Les partisans russes avaient encore de bonnes raisons de se réjouir, mardi, leurs favoris ayant remporté une deuxième victoire dans le tournoi, cette fois par la marque de 3-1 contre l'Égypte.

La Russie fait encore sensation!

SAINT-PÉTERSBOURG — La «Sbornaïa» y est presque : la Russie a fait un grand pas vers la qualification pour les huitièmes de finale en battant l’Égypte 3-1, mardi, lors de la deuxième journée du groupe A du Mondial 2018.

Contre l’Arabie saoudite (5-0), la Russie avait fait plaisir à son public, balayant les craintes de tout un peuple après sept matchs de préparation sans victoire. À Saint-Pétersbourg, ils ont fait encore mieux, se qualifiant virtuellement pour le second tour grâce à cette deuxième victoire consécutive.

Avec huit buts en seulement deux matchs, s’il vous plaît! «Si la règle c’était d’arriver le premier à huit buts, alors nous serions champions du monde. Nous avons fait un pas dans la bonne direction», a d’ailleurs plaisanté le bourru sélectionneur Stanislav Cherchesov, promettant encore «plein» de jours heureux.

Les Égyptiens, eux, déjà battus par l’Uruguay, n’ont pu profiter du retour au jeu de Mohamed Salah et sont pratiquement éliminés. Seul un improbable succès des Saoudiens contre la Celeste mercredi (11h) pourrait faire durer encore un peu le suspense...

La question était revenue sans cesse avant la rencontre : comment arrêter Salah? «Je vous donne une réponse simple : nous sommes prêts à l’arrêter et nous ALLONS le faire», avait lancé Cherchesov, remonté.

Ses joueurs n’auront pas trop eu à forcer tant le meilleur buteur de Premier League, enfin de retour au jeu après plus de trois semaines d’absence en raison d’une blessure à l’épaule a paru rouillé.

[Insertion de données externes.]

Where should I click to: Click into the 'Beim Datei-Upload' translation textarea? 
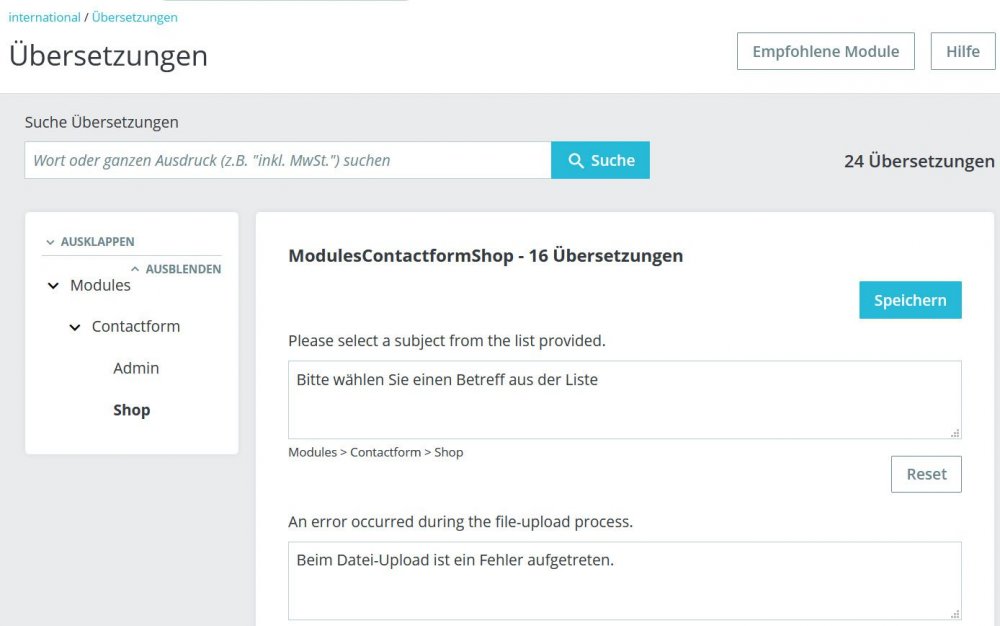coord(624,580)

Il faut se l’avouer, «Mo» n’a pas été bon, faisant plutôt briller le latéral gauche Zhirkov, efficace au marquage de la vedette de Liverpool.

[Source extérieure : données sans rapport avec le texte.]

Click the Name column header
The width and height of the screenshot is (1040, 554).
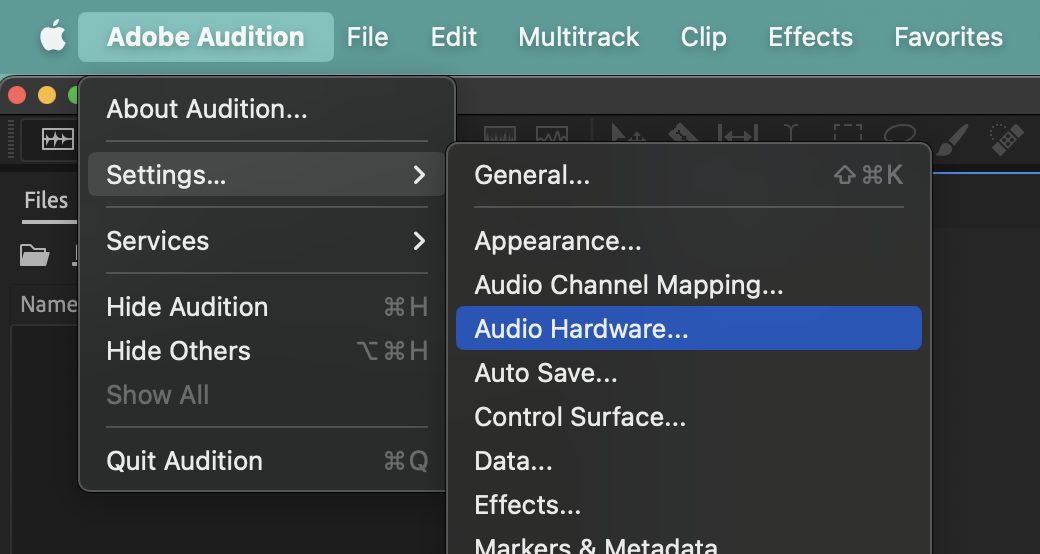click(x=48, y=305)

Chassé par les milieux russes, la star égyptienne a perdu de nombreux ballons, à l’image de ses passes complètement manquées ou de ses interventions peu tranchantes.

Il a fallu attendre la 39e minute pour voir Salah négocier son premier bon ballon, sur une contre-attaque qui ne donnait rien. Trois minutes plus tard, il tirait pour la première fois au but. Héritant d’un ballon à l’entrée de la surface, il manquait d’abord son contrôle avant de tirer en se retournant.

Trop peu, trop tard

Si le petit ailier a tout de même obtenu et transformé un penalty en seconde période, c’était beaucoup trop peu, bien trop tard. On jouait la 73e minute et l’Égypte avait alors déjà trois buts de retard.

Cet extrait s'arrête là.